Let’s say you need to automatically port some code from one language to another, how are you going to do it? Is it even possible? Maybe you have already seen a conversion between similar languages, such as Java to C#. That sounds much simpler in comparison.

In this article we are going to discuss some broad strategies to translate JavaScript to a very different language, such as C#. We will discuss the issues with that, and plan some possible solutions. It is an accessible overview of main issues you will encounter. We will not arrive to writing code: that would be far too complicated for an introduction to the topic. Let’s avoid putting together something terribly hacky just for the sake of typing some code.

Having said that, we are going to see all the problems you may find in converting one real JavaScript project: fuzzysearch, a tiny but very successful library to calculate the difference between two strings, in the context of spelling correction.

'use strict';

function fuzzysearch (needle, haystack) {
  var hlen = haystack.length;
  var nlen = needle.length;
  if (nlen > hlen) {
    return false;
  }
  if (nlen === hlen) {
    return needle === haystack;
  }
  outer: for (var i = 0, j = 0; i < nlen; i++) {
    var nch = needle.charCodeAt(i);
    while (j < hlen) {
      if (haystack.charCodeAt(j++) === nch) {
        continue outer;
      }
    }
    return false;
  }
  return true;
}

module.exports = fuzzysearch;

When it is Worth the Effort

First of all, you should ask yourself if the conversion it is worth the effort. Even if you were able to successfully obtain some runnable C#, you have to consider that the style and the architecture will probably be unnatural. It would not follow best practices and patterns adopted by the rest of your code. As a consequence, the project could be harder to maintain than if you write it from scratch in C#.

This is a common problem even in carefully planned conversion, as the one who originated Lucene.net, that started as a conversion from Java to C#. Furthermore, you will not be able to use it without manual work for every specific project, because even the standard libraries are just different. Look at the example: while you could capitalize the length of haystack.length, you cannot just capitalize charCodeAt, because you will have to map different functions in the source and destination language.

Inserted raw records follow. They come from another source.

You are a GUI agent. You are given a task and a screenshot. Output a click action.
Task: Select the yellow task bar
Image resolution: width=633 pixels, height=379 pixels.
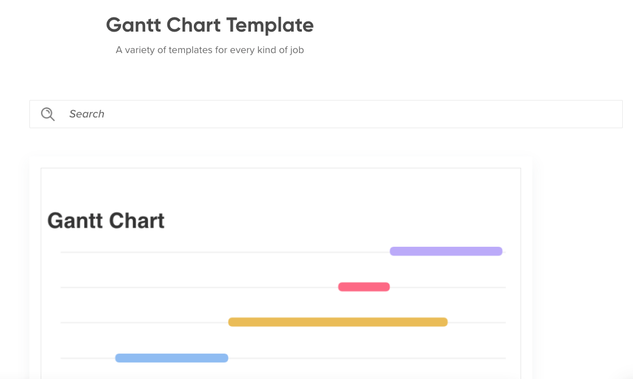click(x=338, y=322)
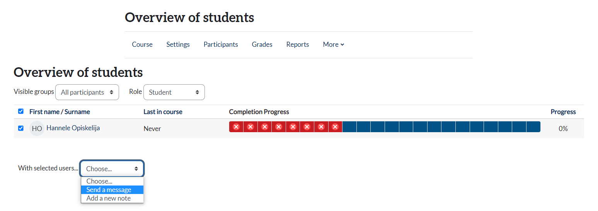598x211 pixels.
Task: Switch to the Participants tab
Action: [221, 44]
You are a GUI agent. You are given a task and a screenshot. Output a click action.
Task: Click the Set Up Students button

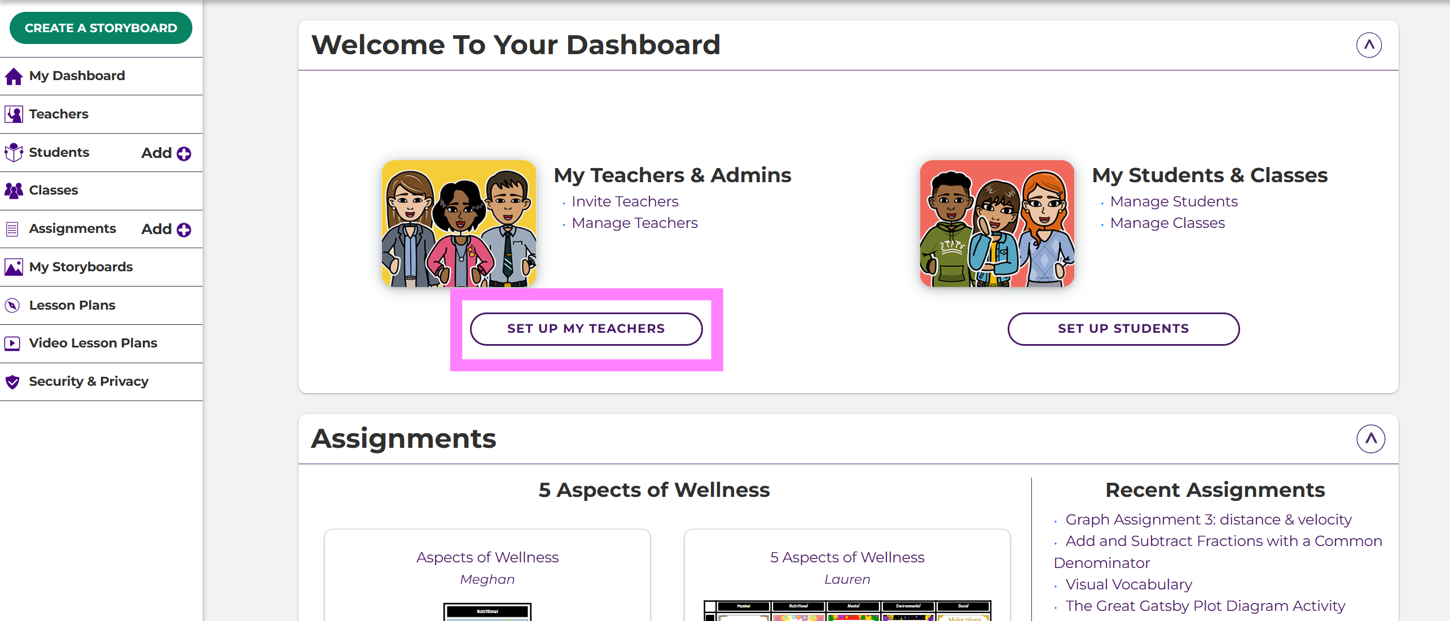(1123, 329)

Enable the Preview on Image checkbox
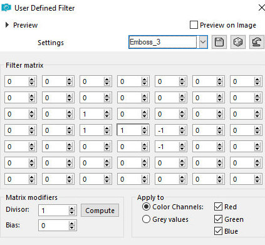tap(194, 25)
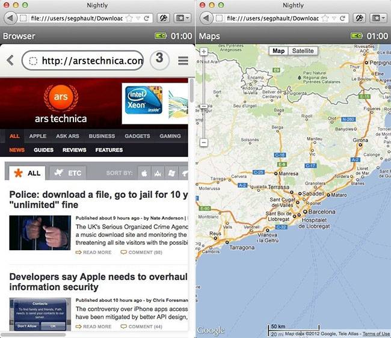Sort articles by Windows logo icon
The width and height of the screenshot is (391, 338).
[171, 173]
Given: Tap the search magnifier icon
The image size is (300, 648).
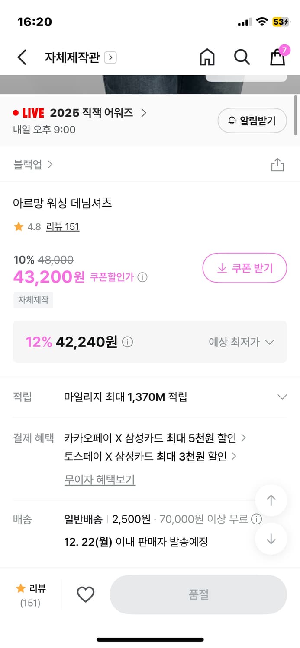Looking at the screenshot, I should pos(242,57).
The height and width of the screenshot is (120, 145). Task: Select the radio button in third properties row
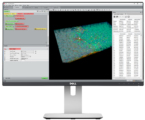pyautogui.click(x=25, y=55)

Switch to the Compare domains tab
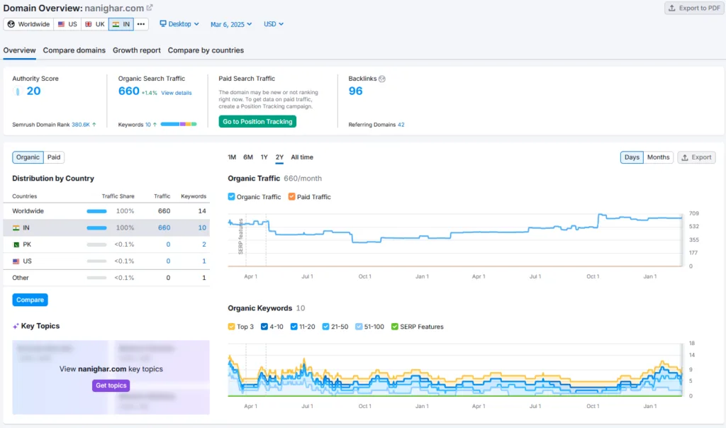point(74,50)
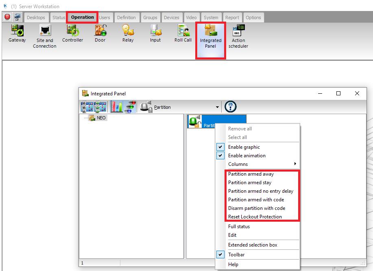Toggle the Toolbar checkmark option
The width and height of the screenshot is (373, 271).
point(236,255)
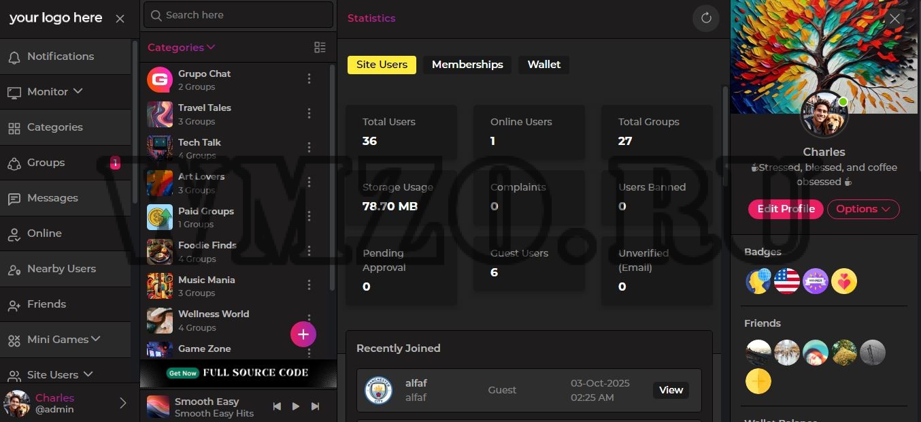Click the Edit Profile button
This screenshot has width=921, height=422.
(x=786, y=209)
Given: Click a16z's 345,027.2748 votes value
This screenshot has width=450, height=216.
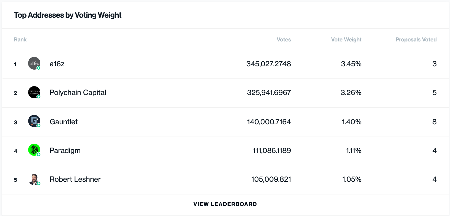Looking at the screenshot, I should click(269, 64).
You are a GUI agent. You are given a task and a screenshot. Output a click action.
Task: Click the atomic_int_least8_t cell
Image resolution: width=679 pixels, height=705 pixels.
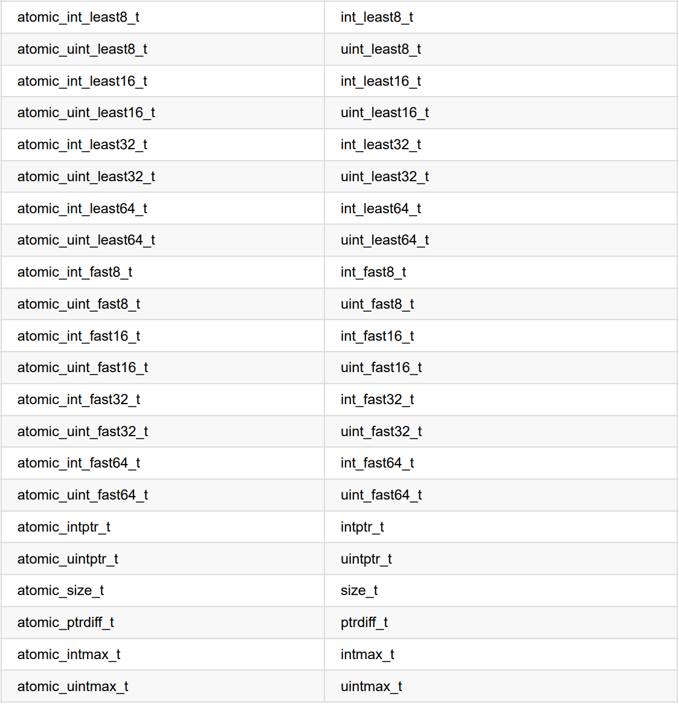pos(79,18)
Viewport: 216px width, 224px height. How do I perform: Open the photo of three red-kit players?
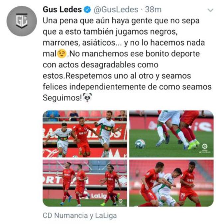tap(85, 183)
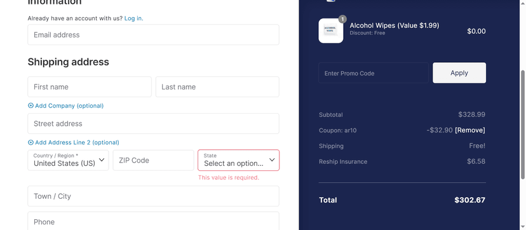Click the Alcohol Wipes product thumbnail
The image size is (526, 230).
[331, 31]
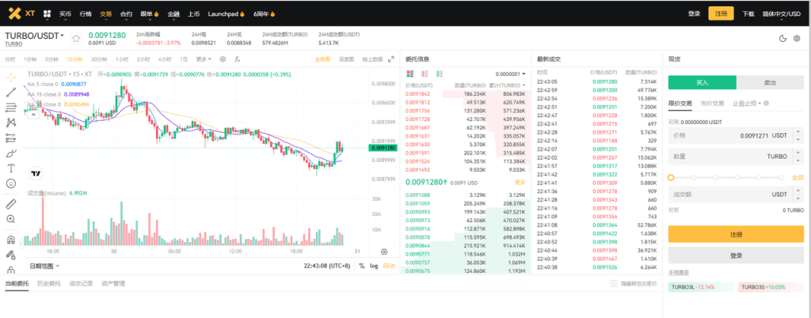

On the other hand, all languages have an area of specialization which may interest to you, such as Natural Language Processing in Python. And if you accept the fact that you will have to do some manual work, and you are very interested in one project, then creating an automatic conversion will give you a huge head start. If you are interested in having a well-tested generic tool, you may want to concentrate on small libraries, such as the JavaScript one in the example.

Parse it with ANTLR

The first step is parsing, and for that, you should just use ANTLR. There are already many grammars available which may not necessarily be up-to-date. But are much better than starting from scratch and they will give you an idea of the scale of the project. You should use visitors, instead of listeners, because they allow you to control the flow more easily. You should parse the different elements in custom classes, that can manage the small problems that arises. Once you have done this, generating C# should be easier.

The Small Differences

There are things that you could just skip, such as the first and last lines, they most probably do not apply to your C# project. But you must pay attention to the small differences: the var keyword has a different meaning in JavaScript and C#. By coincidence it would work most of the time, and would be quite useful to avoid the problem of the lack of strict typing in JavaScript. But it is not magic, you are just hoping that the compiler will figure it out. And sometimes it is not a one to one conversion. For instance, you cannot use in C# in the way it is used in the initialization of the for cycle on line 12, because you can only declare one variable at a time.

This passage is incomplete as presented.